In order to have the "exclusive" behaviour of many radio buttons, we need to use.
This class can be used like this: We allocate a new button group and attach it to the parent object.
What we want is to create a menu picker.
In a window, a list of yummy plates should be displayed with radio buttons, and a push button that is used to select the chosen plate should be displayed.
Obviously, nothing will happen now when the buttons are clicked.
Signals and slots Here is an example about signals and slots.
We are going to write an application with two buttons.
The first button should display information about Qt.
Obviously, the "Quit" button should be more important, so why not make it bigger?
But we really recommend you try and figure it out by yourself how to solve these exercises.
Qt for beginners — Finding information in the documentation Qt documentation is a very valuable piece of information.
It is the place to find everything related to Qt.
But, Qt documentation is not a tutorial on how to use Qt.
It is a collection of all information related to classes, as well as some examples.
The goal of this chapter is to introduce you to the documentation as a basis for programming with Qt.
Where to find the documentation The best source of documentation is on the internet, in this developer network : It provides the full doc, as well as some DocNotes, that users can add.
These DocNotes give more examples and highlight some tricky points.
The online documentation also has a quite powerful search engine and contains also all the documentation for all versions of Qt.

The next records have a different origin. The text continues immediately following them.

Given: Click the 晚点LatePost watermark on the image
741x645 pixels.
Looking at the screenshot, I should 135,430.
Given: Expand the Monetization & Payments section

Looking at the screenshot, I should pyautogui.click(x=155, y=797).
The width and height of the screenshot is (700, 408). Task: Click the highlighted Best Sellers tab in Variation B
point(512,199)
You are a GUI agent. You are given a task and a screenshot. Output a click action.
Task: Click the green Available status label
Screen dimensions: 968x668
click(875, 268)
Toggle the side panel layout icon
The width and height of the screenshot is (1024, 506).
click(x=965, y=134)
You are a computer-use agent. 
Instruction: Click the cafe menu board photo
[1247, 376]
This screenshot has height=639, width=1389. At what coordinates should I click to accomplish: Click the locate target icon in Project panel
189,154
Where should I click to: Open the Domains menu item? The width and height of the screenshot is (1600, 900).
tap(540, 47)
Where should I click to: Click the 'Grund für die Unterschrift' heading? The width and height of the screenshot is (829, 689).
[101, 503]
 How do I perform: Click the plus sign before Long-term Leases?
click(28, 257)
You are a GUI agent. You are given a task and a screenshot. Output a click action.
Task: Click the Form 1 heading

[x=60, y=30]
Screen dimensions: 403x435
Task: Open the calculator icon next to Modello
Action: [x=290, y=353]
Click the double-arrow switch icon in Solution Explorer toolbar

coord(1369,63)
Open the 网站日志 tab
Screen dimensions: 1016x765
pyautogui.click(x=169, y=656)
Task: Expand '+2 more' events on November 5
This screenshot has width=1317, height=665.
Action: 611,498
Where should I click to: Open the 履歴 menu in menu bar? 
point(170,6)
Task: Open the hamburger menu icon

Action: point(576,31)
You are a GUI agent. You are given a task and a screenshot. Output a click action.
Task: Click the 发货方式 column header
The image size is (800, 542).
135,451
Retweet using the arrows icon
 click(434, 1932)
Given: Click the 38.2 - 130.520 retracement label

While the online version requires an internet connection, the DocNotes are still available.
If the QtSDK was installed correctly, the documentation that matches the current version of Qt should have been installed, and the Help section of QtCreator should not be empty.
You can also use Qt Assistant, that is a standalone doc browser.
Important sections of the documentation If you are running the offline documentation viewer, in either Qt Creator, or Qt Assistant, you will find in the summary that there are documentations for different components of the Qt SDK.
Qt documentation provides a nice introduction of many components, and also the documentation for all the classes in Qt.
This list is listed in the page.
Another interesting page is the page that lists.
This page provides information about the different components in Qt.
If you know the class to use, and want to find the documentation, you can either type the name of this class in the search field onlineor in the filter in the index offline.
You can also search for methods and enumerations in these fields.